━━━ Study text ━━━
Another peak season runs aground as ocean carriers extract capacity
OCEAN carriers are bracing for muted demand during the usual peak shipping season heading into the fall, with supply chains still rattled by the Coved pandemic and retailers in the US and Europe reining in, reports the Wall Street Journal
OCEAN carriers are bracing for muted demand during the usual peak shipping season heading into the fall, with supply chains still rattled by the Coved pandemic and retailers in the US and Europe reining in, reports the Wall Street Journal.
Copenhagen's SeaIntelligence Consulting says the cancellations equate to the withdrawal of more than four million TEU of capacity and that carriers have continued to drop departures scheduled for the third quarter, signaling expectations of continued weak demand by major Western importers.
'Fears of a virus resurgence means retailers will bring in only what they know they can sell,' said SeaIntelligence CEO Lars Jensen. 'There is a muted run-up to Black Friday in the US that kicks off the holiday shopping and we expect container volumes to be down 10 per cent overall this year. There is no peak season, just fleet management to cut costs.'
The summer months are when shipping activity picks up, but widespread store closings under lockdowns have battered demand and crashed traditional planning for the fall.
The 17.7 per cent month-to-month increase in retail sales in the US in May still left overall sales below pre-pandemic levels, and the retail inventories-to-sales ratio in April soared to 1.68, the highest level since 1996 and an indication that warehouses across the country were bursting with merchandise.
━━━ Dataset entries ━━━
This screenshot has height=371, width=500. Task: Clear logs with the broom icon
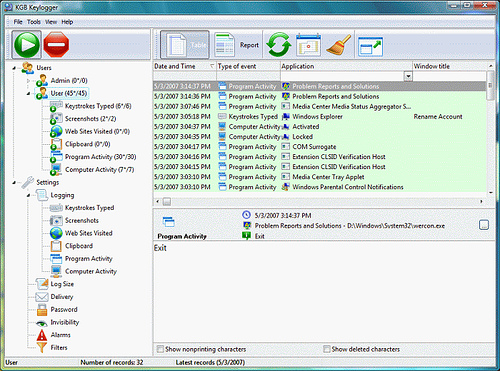339,45
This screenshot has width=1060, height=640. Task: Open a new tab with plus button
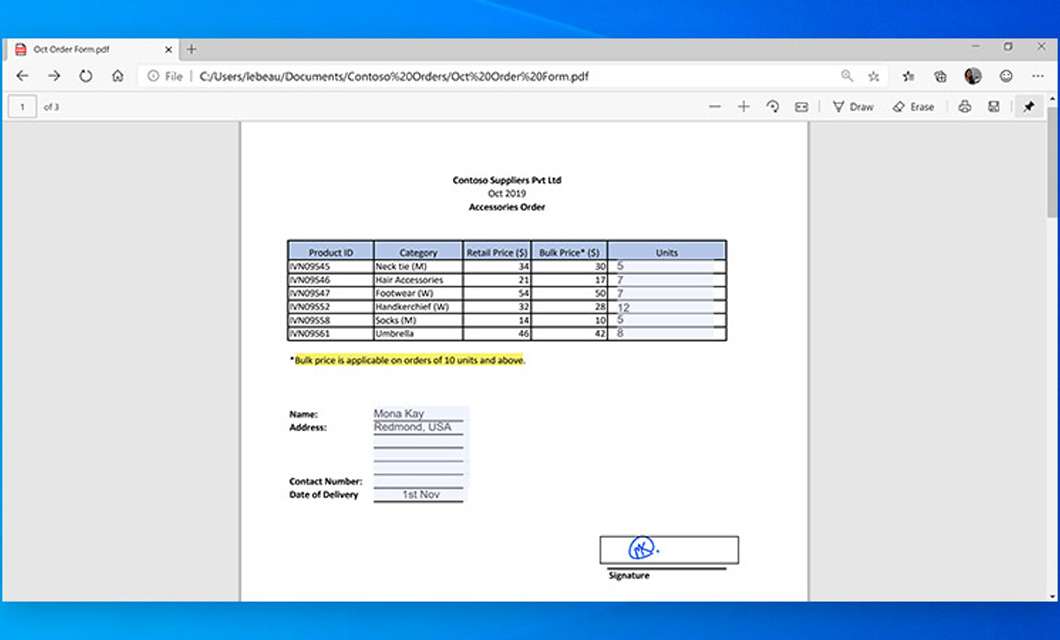192,49
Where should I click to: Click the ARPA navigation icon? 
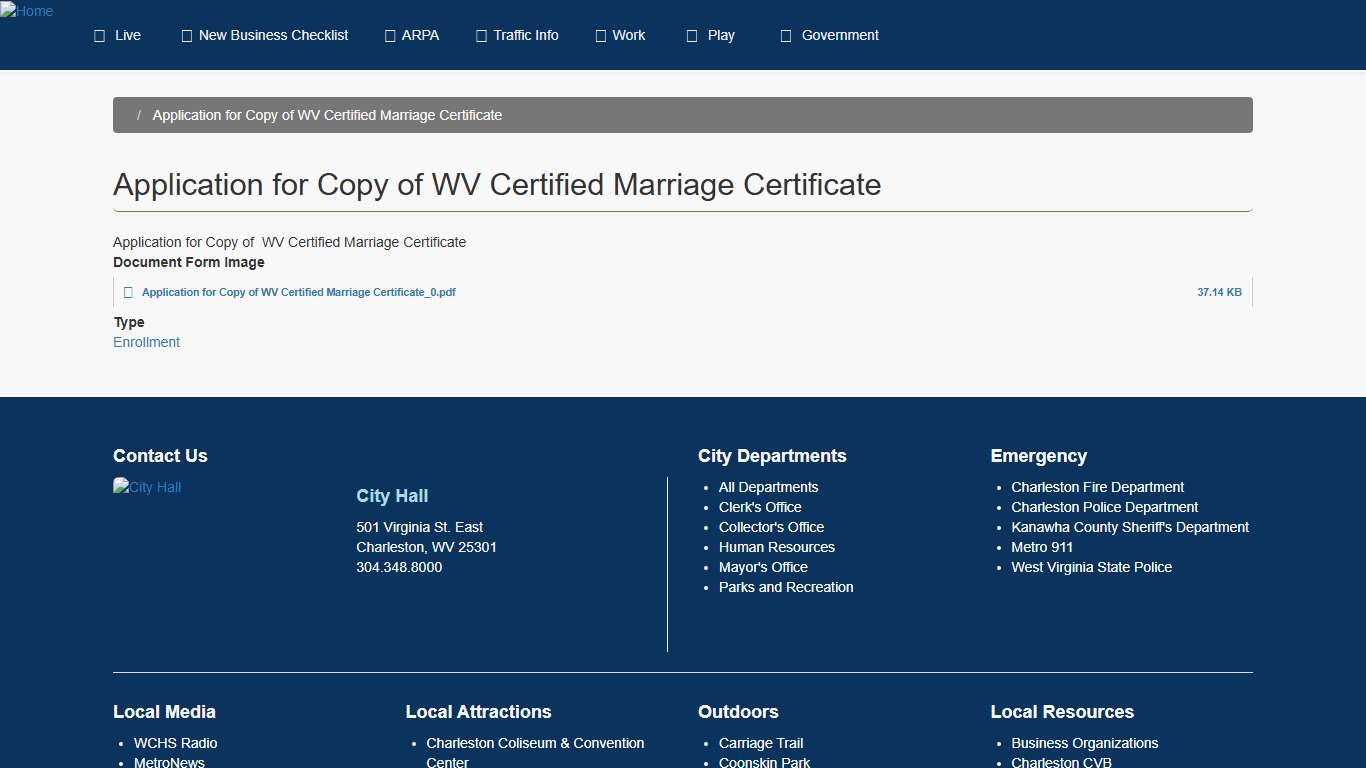388,35
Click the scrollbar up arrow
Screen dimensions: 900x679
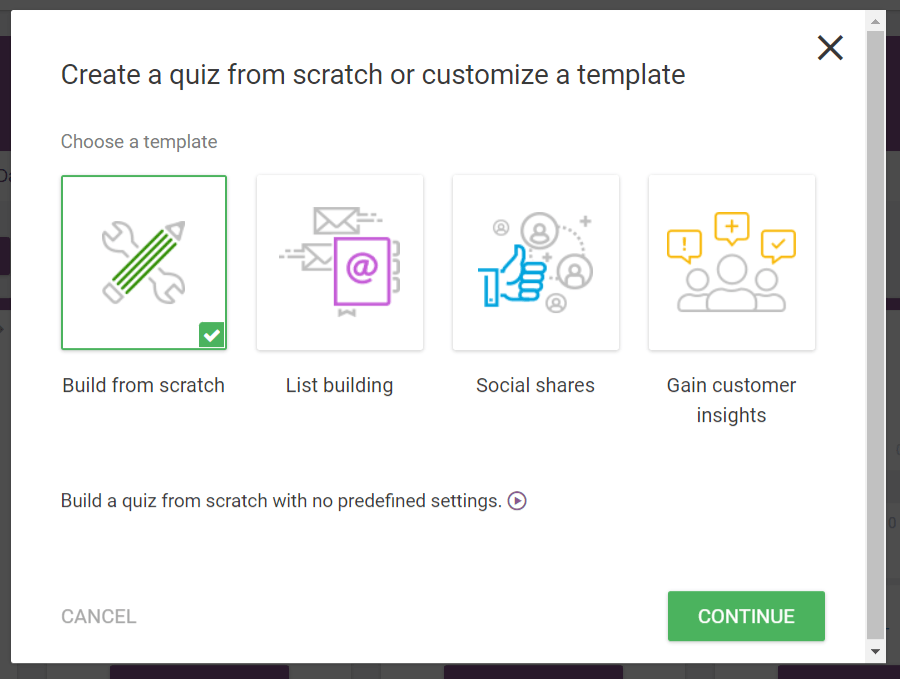875,20
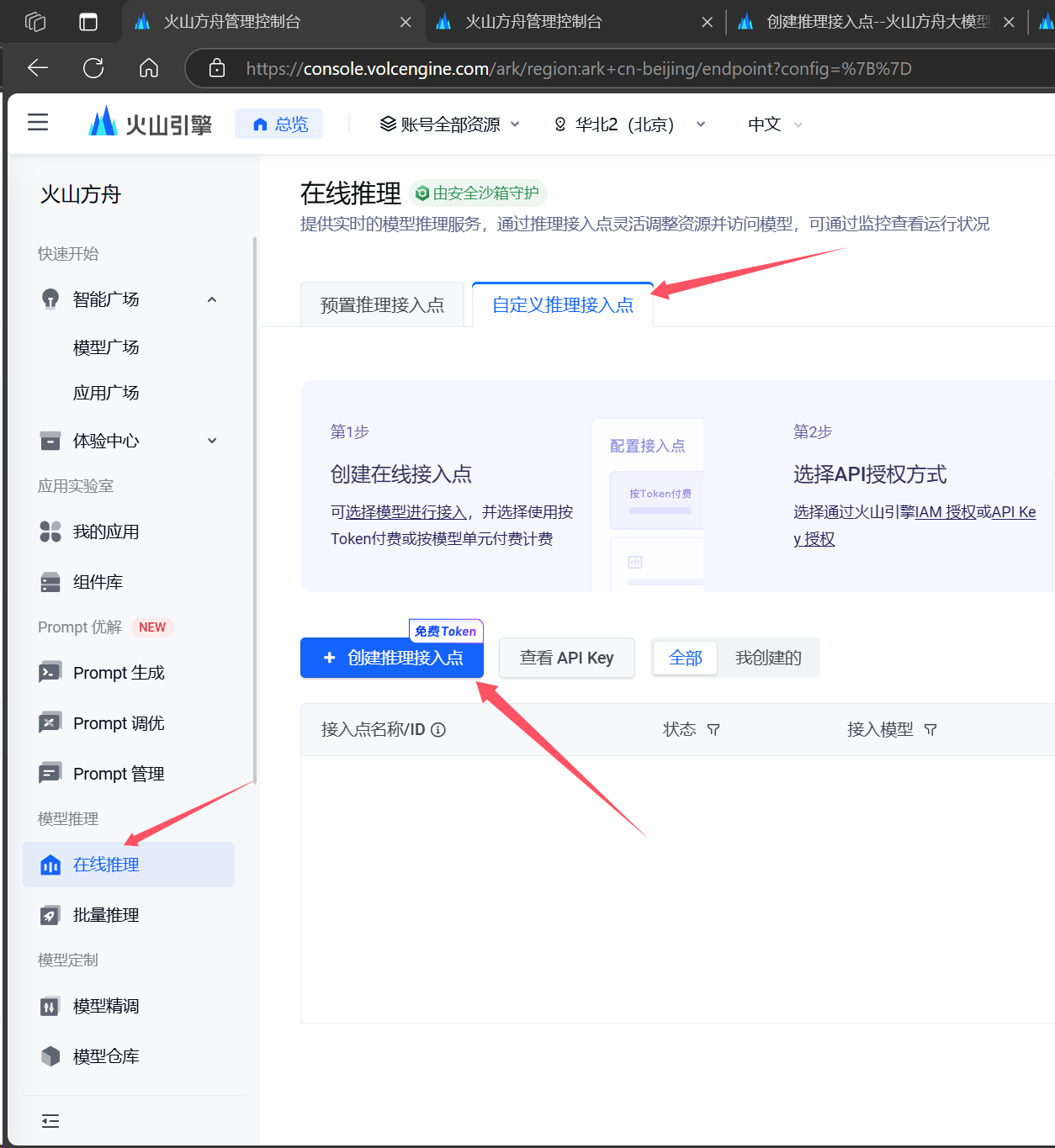Open the 华北2 (北京) region dropdown
The width and height of the screenshot is (1055, 1148).
[x=629, y=124]
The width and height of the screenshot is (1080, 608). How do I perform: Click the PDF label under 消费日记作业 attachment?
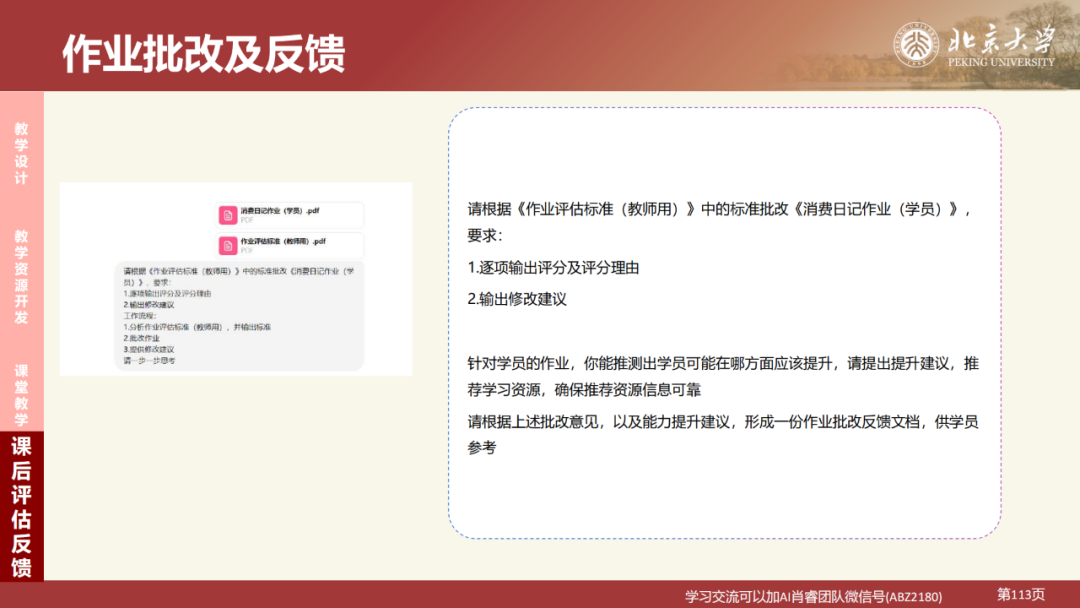click(246, 221)
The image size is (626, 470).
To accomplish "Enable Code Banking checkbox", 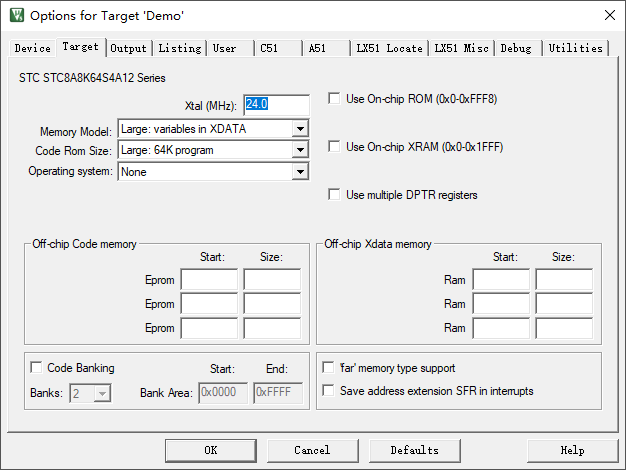I will tap(37, 368).
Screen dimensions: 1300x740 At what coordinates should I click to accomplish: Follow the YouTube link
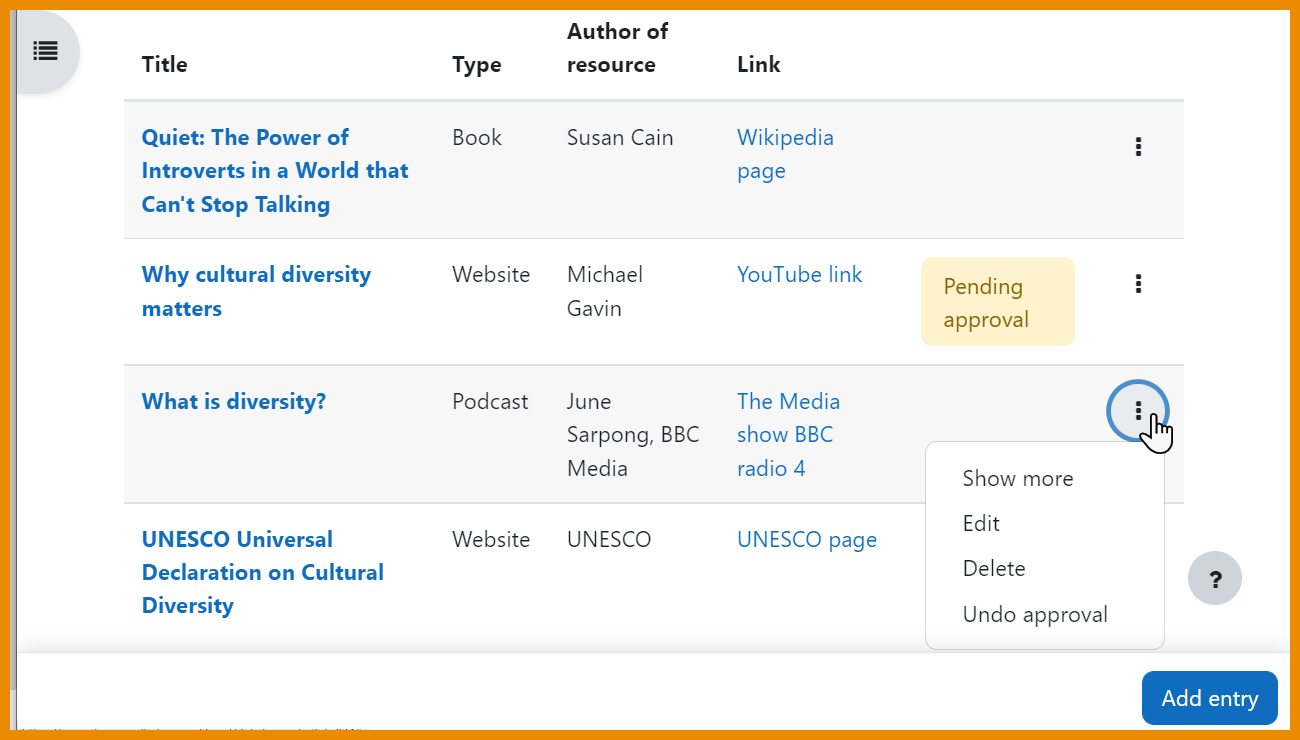pos(799,275)
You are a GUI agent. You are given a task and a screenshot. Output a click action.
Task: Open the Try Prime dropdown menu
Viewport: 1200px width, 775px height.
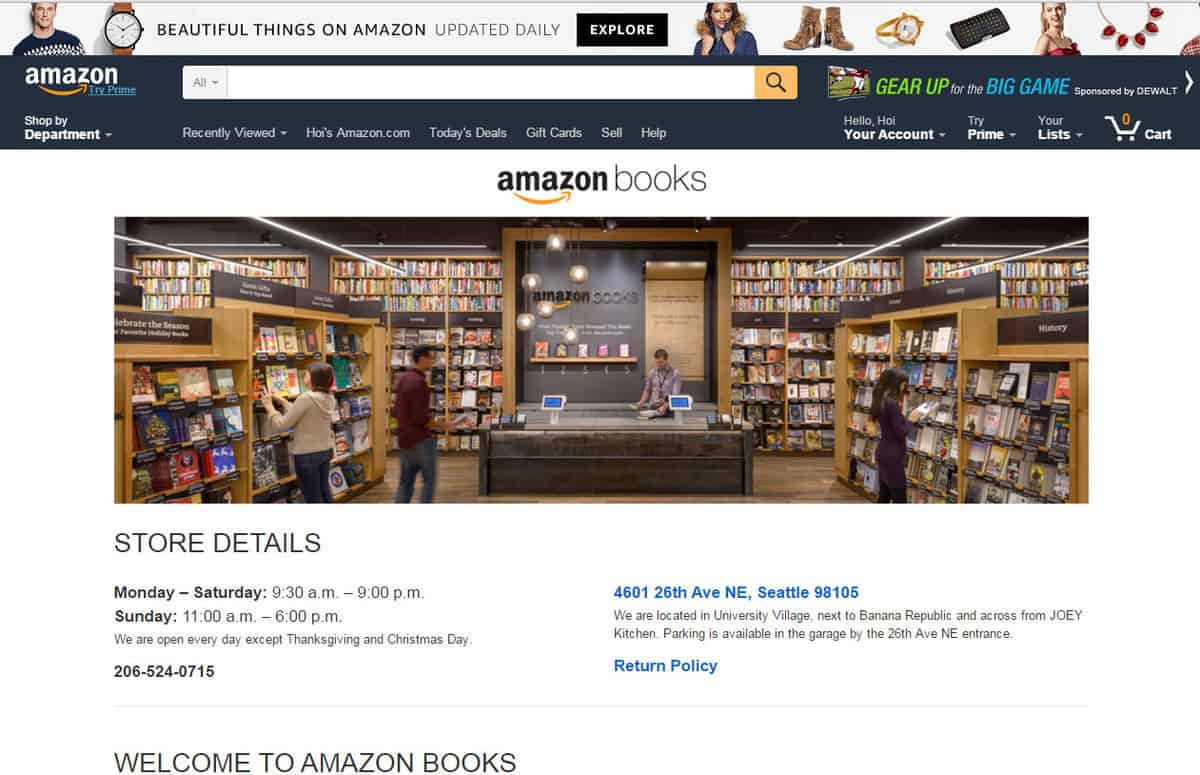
━━━
● **Tasks to carry out**:
a) Translate this sentence from the article on ocean carriers and the weak peak season into Spanish: "The summer months are when shipping activity picks up, but widespread store closings under lockdowns have battered demand and crashed traditional planning for the fall."
b) Pick up the article on ocean carriers and the weak peak shipping season after its last sentence and write the next paragraph.

● **Task-by-task outputs**:
a) Los meses de verano son cuando repunta la actividad naviera, pero el cierre generalizado de tiendas durante los confinamientos ha golpeado la demanda y ha echado por tierra la planificación tradicional para el otoño.

b)
In the European Union, retail trade fell 11.1 per cent in April from March, according to Eurostat. Retailers are also dealing with supply chains that have been scrambled by the virus. Some deliveries have been delayed by up to two months because factories in China and elsewhere were mostly closed in March and April.
'We've just opened after three months and we are getting deliveries of spring apparel,' said Varvara Petridi, who owns two high-end fashion shops in Athens.
'We've got lots of unsold light suits and dresses, but no bathing suits, sandals and towels. They'll come in August, if we are still in business. It's a disaster.'
Korea's HMM has the highest proportion of idled vessels among the carriers.
Alphaliner data showed HMM has almost 200,000 TEU currently idled, amounting to 32.9 per cent of its fleet, but this is still far below the number of Maersk and MSC idle ships.
Said Alphaliner: '2M partners Maersk and MSC account for the bulk of the inactive fleet, with a combined total of 854,000 TEU.
'However, more than half of this vessel inactivity is due to scrubber installations. MSC in particular still has a significant part of its fleet undergoing retrofit work at shipyards in China and Turkey,' said Alphaliner.